Vermeidbare Risiken — der zweite Typus — sind alle die Risiken, die unabhängig vom zugrunde liegenden Geschäftsmodell innerhalb des Unternehmens entstehen können, die also grundsätzlich vermeidbar sind. Lassen Sie uns als Beispiele operative Fehler oder auch Themen wie Bestechung und Betrug nennen. Hier geht es im Management der damit verbundenen Risiken natürlich nicht um einen interaktiven Lernprozess. Vielmehr gilt es, mit klaren Regeln, Sanktionen und Kontrollen gegenzusteuern. Daneben kommen Werte und ihre handlungsleitende Funktion ins Spiel. Beides — Regeln und Werte — gilt es, unternehmens- und situationsspezifisch auszutarieren, was nicht immer trivial ist. Wann sollen die gemeinsamen Werte, wann die Regeleinhaltung die Kommunikation dominieren?
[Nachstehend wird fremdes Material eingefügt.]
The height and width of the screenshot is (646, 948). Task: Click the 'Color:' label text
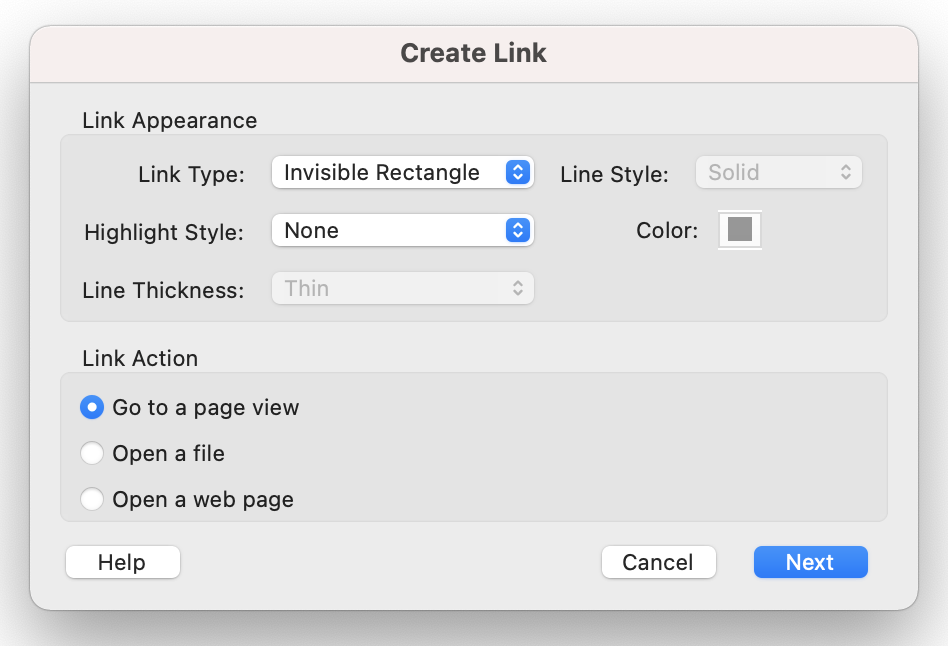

Externe Risiken sind schließlich alle verbleibenden externen und sich letztlich einer internen Kontrolle entziehenden Risiken. Denken Sie etwa an externe Schocks wie 9/11 oder Naturkatastrophen. Die damit verbundenen Risiken sind nicht vermeidbar, aber durch Instrumente wie Szenario- Analysen, War-Gaming und Stresstests kann sich das Unternehmen zumindest auf den Eventualfall vorbereiten.

Risiko ist also nicht gleich Risiko. Gleichzeitig erscheint uns der Risikobegriff im Controlling häufig auf einen Teil der tatsächlichen Risikolandkarte im Unternehmen reduziert zu sein. Grund genug, einen frischen Blick auf das Themenfeld zu werfen.